By the way, did I mention 21CP is being paid $375 an hour?
But the university isn’t getting scammed. It’s willing to pay exorbitant prices to get the result it wants: “independent” confirmation that police are the only way to campus safety. The contract’s own timeline gives administration and UOPD a chance to “address any misinformation” in the first draft. If the university gets to decide what is misinformation, how is this an external, independent assessment? The report will undoubtedly conclude that, despite some bad interactions, UOPD must exist for campus to be safe and there are no other valid institutional alternatives.
I spoke with university vice president and general counsel Kevin Reed about the relationship between UO and 21CP Solutions and if the views of the campus community will be represented in the report.
“We can’t credibly say we have our fingers on the pulse,” Reed said. “I wish we had a more robust student voice.”
When asked about transparency, Reed told me that the General Counsel’s Office will consider making the first draft of the report publicly available.
Following the disappointing conclusion of the Zoom meetings, 21CP has released a survey to solicit more student feedback on the state of campus safety and policing, but has also had poor participation.
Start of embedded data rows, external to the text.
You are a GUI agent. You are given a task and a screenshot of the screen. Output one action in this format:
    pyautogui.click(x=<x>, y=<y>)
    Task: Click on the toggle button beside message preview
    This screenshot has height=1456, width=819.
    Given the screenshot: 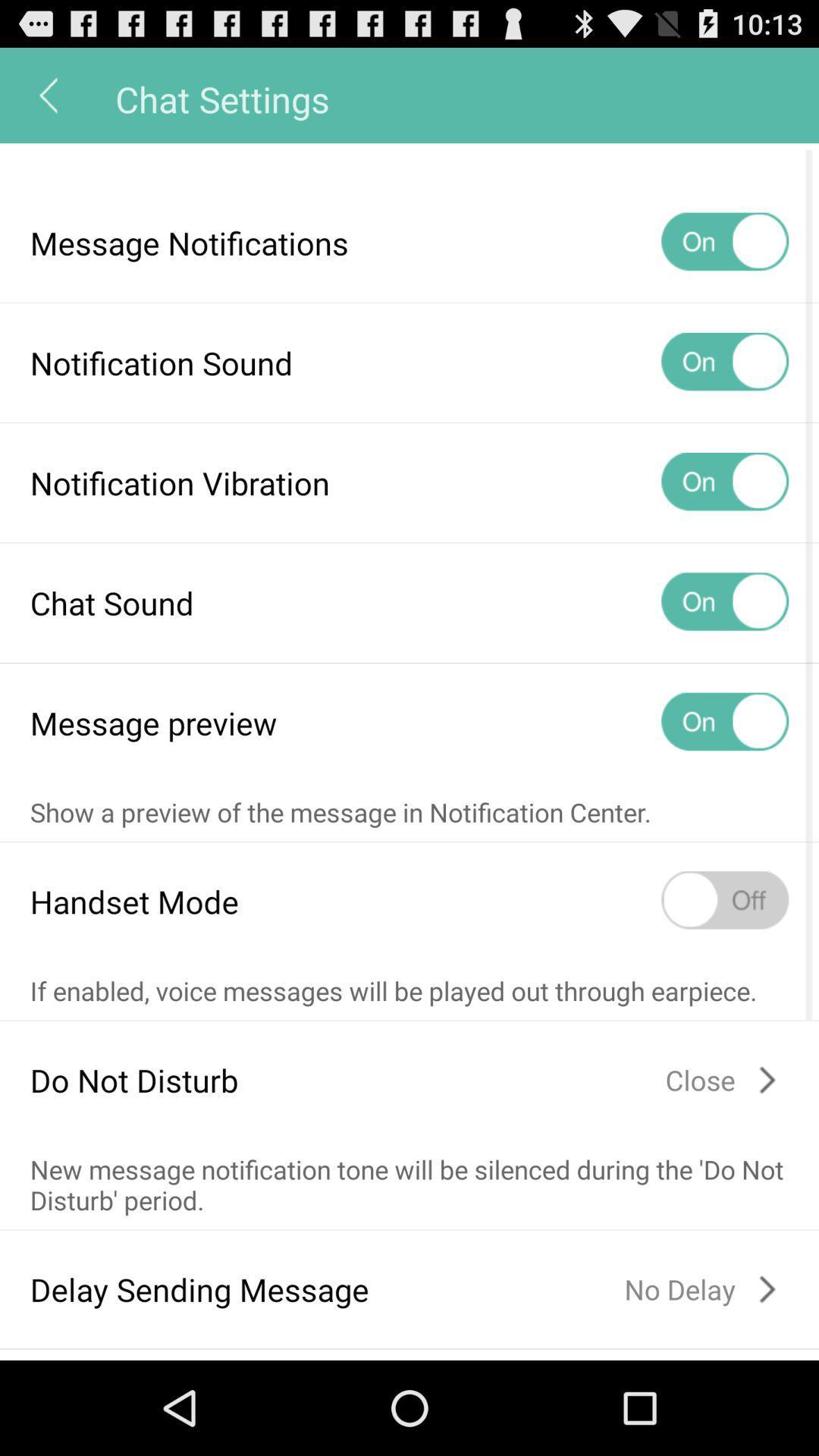 What is the action you would take?
    pyautogui.click(x=724, y=722)
    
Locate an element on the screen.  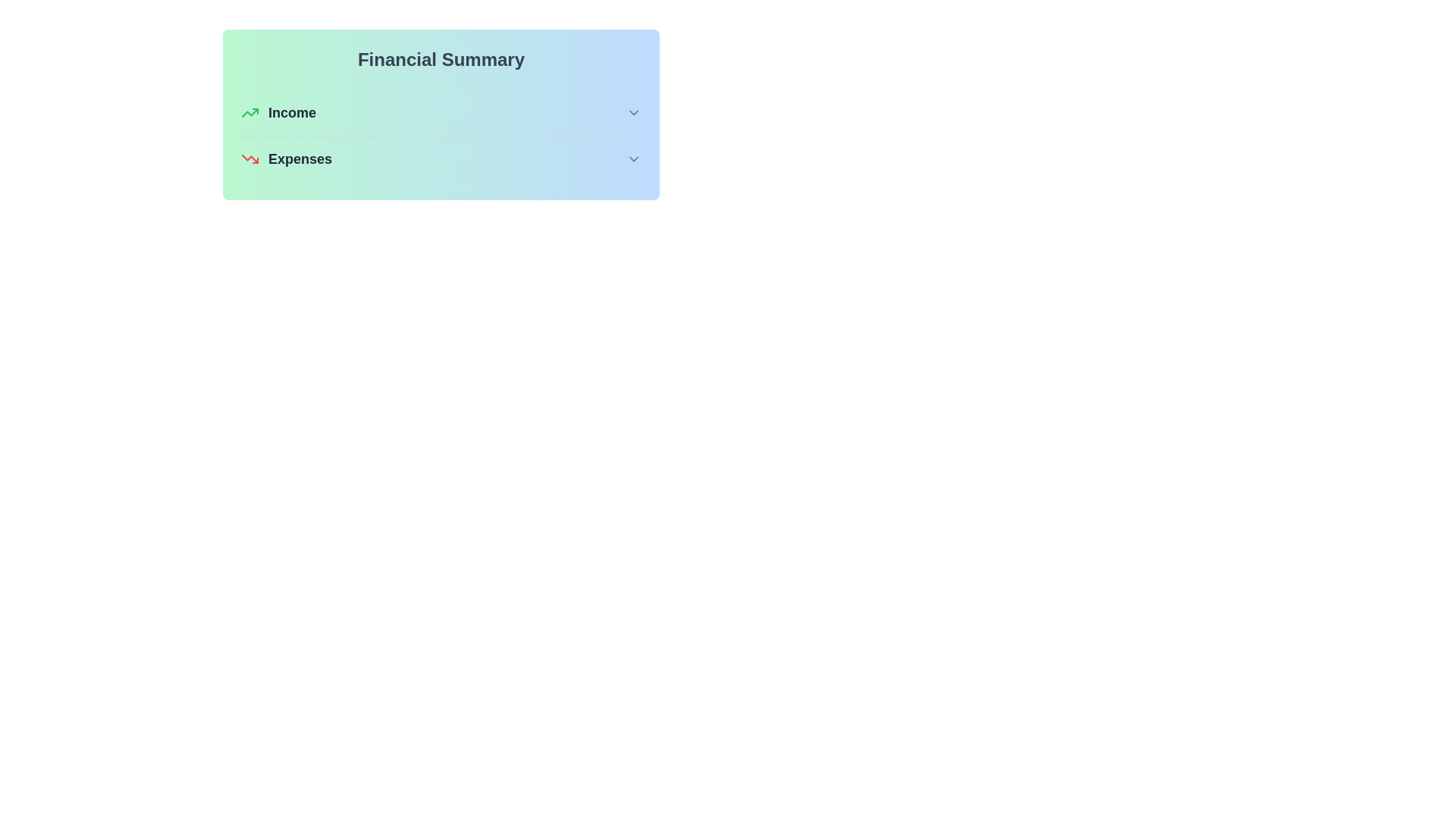
the icon indicating a decrease or negative trend for 'Expenses', located to the left of the text 'Expenses' in the Financial Summary section is located at coordinates (250, 158).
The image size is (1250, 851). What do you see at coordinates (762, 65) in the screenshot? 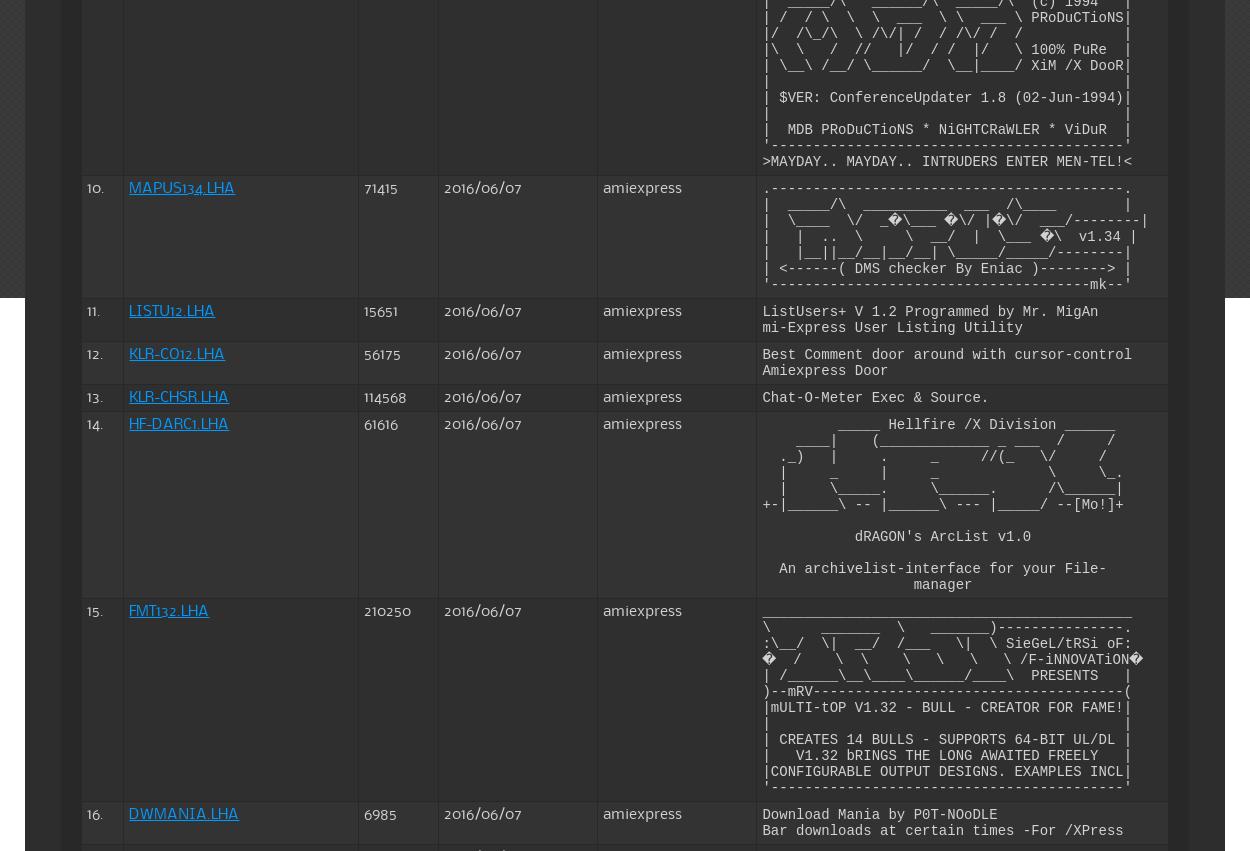
I see `'| \__\ /__/ \______/  \__|____/ XiM /X DooR|'` at bounding box center [762, 65].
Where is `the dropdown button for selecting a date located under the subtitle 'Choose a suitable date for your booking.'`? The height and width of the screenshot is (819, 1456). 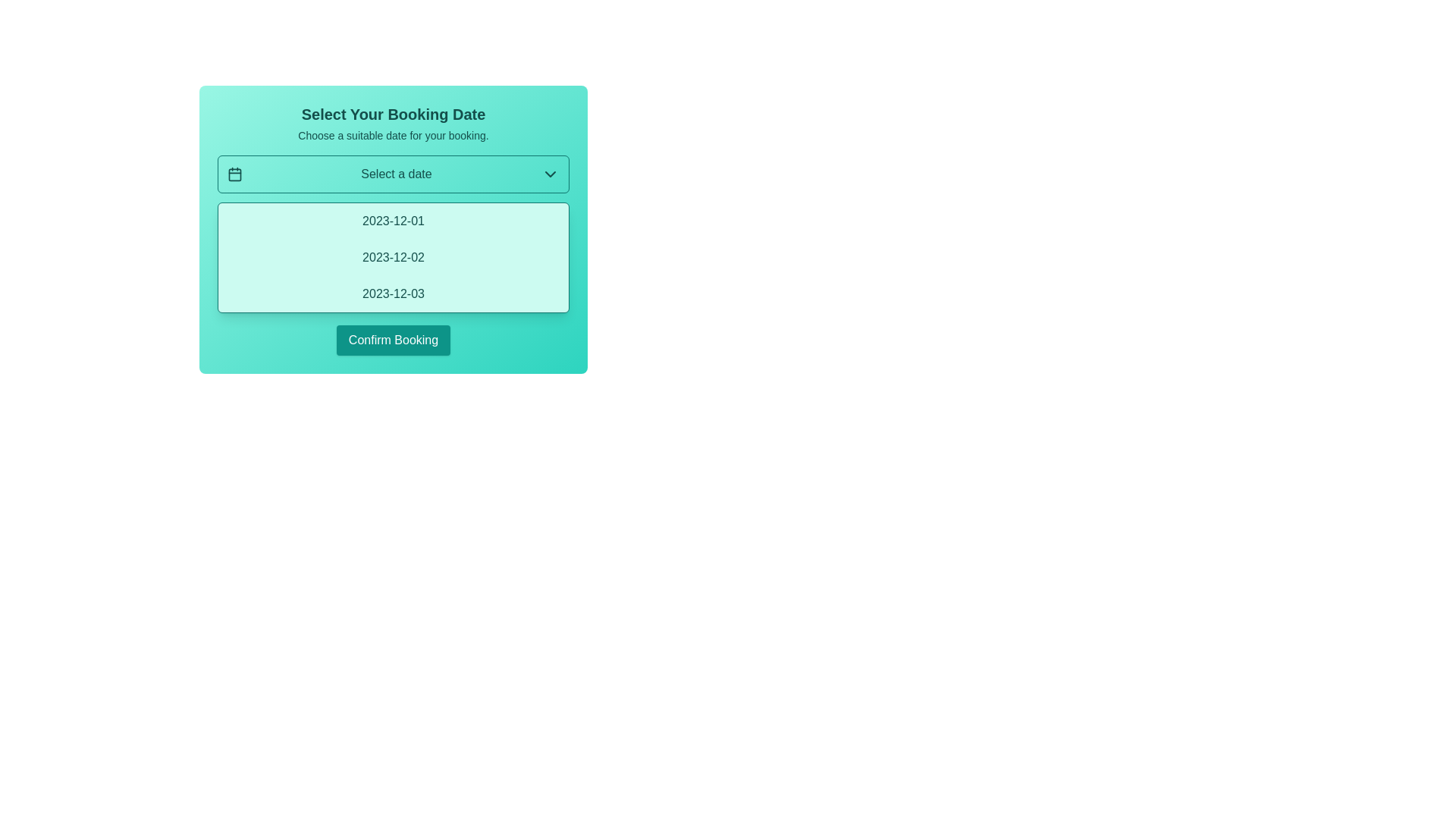
the dropdown button for selecting a date located under the subtitle 'Choose a suitable date for your booking.' is located at coordinates (393, 174).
So, let’s help these consultants out. Here is the survey — be honest about your feelings on police.
This whole process is happening over what we have witnessed in the recent horrible school shooting in Uvalde, Texas. In a county that has fewer citizens than UO has undergrads; a city that spends 40% of its budget on the police and has its own SWAT team; and a school district that has its own police department, the police let 19 children be gunned down. All of that policing failed to stop the shooting, and if anything probably made things worse.
With that precedent set, how can students feel any confidence that UOPD can or will keep campus safe in any capacity?
Why is UO so certain that police are the solution? Reed said there’s not a robust student voice, but activists have been offering alternatives for years; more investment in institutions like CAHOOTS would be massive progress. Hell, Reed called UO activists “wimps” last year, and the administration has clearly heard the protests or else it wouldn’t be surveilling them.
At the end of the day, this firm and its report operate under the premise that police will and must always exist. These consultants will never conclude that the police aren’t necessary because their paychecks depend on them not doing so. Thus, they are not an independent review — they are a nuanced affirmation.
Police in schools are a deadend for safety and public funding. The sooner this university realizes that, the sooner we stop paying pencil-pushers $375 an hour to host Zoom calls and start actually making positive reforms in this community.